*Dataset extract*
----------------------------------------
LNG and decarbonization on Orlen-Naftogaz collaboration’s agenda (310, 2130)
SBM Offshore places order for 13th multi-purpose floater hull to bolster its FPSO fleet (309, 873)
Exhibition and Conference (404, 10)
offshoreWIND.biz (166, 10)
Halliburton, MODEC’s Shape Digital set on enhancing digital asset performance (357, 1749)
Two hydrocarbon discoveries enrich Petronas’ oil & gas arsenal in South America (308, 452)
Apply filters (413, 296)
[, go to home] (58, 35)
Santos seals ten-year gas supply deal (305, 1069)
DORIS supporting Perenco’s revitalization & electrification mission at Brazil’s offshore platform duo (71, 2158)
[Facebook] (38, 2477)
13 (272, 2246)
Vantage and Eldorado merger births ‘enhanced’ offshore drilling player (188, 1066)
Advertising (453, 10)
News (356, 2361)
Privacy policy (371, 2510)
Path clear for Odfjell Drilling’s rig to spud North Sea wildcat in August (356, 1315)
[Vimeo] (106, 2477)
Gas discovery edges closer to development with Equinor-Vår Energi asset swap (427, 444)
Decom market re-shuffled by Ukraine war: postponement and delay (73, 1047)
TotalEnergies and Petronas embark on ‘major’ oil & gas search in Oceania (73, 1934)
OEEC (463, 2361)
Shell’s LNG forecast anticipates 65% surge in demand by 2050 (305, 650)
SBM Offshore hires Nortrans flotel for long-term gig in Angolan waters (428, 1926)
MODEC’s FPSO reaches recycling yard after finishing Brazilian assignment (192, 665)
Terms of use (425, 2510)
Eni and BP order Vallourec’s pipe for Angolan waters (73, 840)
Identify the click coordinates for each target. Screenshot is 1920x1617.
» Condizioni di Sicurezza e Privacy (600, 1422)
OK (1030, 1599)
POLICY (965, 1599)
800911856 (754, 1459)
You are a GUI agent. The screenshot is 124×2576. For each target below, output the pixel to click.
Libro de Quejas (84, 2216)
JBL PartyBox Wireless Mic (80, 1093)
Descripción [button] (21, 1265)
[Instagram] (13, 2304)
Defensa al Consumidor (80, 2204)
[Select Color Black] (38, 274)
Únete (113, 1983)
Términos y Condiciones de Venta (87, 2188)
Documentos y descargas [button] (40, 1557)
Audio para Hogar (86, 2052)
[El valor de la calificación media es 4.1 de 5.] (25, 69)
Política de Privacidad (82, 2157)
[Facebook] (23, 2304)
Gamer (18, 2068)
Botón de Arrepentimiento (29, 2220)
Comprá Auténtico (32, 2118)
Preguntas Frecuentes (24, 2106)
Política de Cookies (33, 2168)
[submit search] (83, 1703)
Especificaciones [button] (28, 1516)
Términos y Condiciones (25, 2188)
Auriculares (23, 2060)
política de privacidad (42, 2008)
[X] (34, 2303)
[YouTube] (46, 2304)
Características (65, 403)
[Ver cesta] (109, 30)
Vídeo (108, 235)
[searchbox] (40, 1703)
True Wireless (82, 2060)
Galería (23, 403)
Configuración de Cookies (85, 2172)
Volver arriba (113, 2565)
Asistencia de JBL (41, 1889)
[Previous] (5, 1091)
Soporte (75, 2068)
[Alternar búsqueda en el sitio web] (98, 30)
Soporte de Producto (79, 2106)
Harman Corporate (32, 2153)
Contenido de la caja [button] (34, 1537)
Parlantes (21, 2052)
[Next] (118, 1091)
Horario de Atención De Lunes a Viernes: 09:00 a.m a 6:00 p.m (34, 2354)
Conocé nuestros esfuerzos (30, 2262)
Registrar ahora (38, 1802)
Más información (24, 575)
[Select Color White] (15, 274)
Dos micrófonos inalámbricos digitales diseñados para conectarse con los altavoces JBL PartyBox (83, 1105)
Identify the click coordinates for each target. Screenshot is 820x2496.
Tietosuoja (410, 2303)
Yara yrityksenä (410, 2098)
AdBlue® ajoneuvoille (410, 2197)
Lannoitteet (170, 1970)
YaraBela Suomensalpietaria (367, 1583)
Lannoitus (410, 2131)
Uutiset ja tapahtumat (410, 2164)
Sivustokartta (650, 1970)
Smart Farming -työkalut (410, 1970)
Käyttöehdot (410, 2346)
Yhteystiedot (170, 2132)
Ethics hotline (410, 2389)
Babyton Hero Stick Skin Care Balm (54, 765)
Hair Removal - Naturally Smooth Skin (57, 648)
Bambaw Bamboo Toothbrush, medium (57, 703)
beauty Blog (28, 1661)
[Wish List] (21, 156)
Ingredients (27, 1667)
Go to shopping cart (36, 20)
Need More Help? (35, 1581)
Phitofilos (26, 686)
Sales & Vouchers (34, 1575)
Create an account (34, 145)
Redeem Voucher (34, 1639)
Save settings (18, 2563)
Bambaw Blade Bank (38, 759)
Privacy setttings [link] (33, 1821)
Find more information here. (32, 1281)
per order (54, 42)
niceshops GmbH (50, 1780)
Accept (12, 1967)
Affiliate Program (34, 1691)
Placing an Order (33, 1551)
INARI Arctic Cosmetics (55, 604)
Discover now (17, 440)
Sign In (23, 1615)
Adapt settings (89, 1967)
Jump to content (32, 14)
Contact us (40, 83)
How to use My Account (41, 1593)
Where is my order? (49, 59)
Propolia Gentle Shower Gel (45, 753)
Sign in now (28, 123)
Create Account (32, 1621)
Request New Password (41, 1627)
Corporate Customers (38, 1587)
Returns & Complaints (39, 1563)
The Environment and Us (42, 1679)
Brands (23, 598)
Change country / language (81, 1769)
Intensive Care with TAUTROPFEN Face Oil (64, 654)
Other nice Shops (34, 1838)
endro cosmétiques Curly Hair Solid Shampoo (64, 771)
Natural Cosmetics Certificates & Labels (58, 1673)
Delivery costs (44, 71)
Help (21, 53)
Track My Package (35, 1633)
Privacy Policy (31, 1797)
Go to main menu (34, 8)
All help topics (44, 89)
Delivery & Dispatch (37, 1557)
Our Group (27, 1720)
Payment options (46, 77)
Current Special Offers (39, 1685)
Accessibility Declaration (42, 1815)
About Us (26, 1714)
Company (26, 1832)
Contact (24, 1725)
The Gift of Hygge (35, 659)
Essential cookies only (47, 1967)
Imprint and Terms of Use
----------------------------------------
*Exercise brief*
Referring to the material above, set down exactly the lines between the line with "[Facebook] (38, 2477)" and the line with "Audio para Hogar (86, 2052)", inclusive, and no other lines.

*Finished exercise*
[Facebook] (38, 2477)
13 (272, 2246)
Vantage and Eldorado merger births ‘enhanced’ offshore drilling player (188, 1066)
Advertising (453, 10)
News (356, 2361)
Privacy policy (371, 2510)
Path clear for Odfjell Drilling’s rig to spud North Sea wildcat in August (356, 1315)
[Vimeo] (106, 2477)
Gas discovery edges closer to development with Equinor-Vår Energi asset swap (427, 444)
Decom market re-shuffled by Ukraine war: postponement and delay (73, 1047)
TotalEnergies and Petronas embark on ‘major’ oil & gas search in Oceania (73, 1934)
OEEC (463, 2361)
Shell’s LNG forecast anticipates 65% surge in demand by 2050 (305, 650)
SBM Offshore hires Nortrans flotel for long-term gig in Angolan waters (428, 1926)
MODEC’s FPSO reaches recycling yard after finishing Brazilian assignment (192, 665)
Terms of use (425, 2510)
Eni and BP order Vallourec’s pipe for Angolan waters (73, 840)
Identify the click coordinates for each target. Screenshot is 1920x1617.
» Condizioni di Sicurezza e Privacy (600, 1422)
OK (1030, 1599)
POLICY (965, 1599)
800911856 (754, 1459)
You are a GUI agent. The screenshot is 124×2576. For each target below, output the pixel to click.
Libro de Quejas (84, 2216)
JBL PartyBox Wireless Mic (80, 1093)
Descripción [button] (21, 1265)
[Instagram] (13, 2304)
Defensa al Consumidor (80, 2204)
[Select Color Black] (38, 274)
Únete (113, 1983)
Términos y Condiciones de Venta (87, 2188)
Documentos y descargas [button] (40, 1557)
Audio para Hogar (86, 2052)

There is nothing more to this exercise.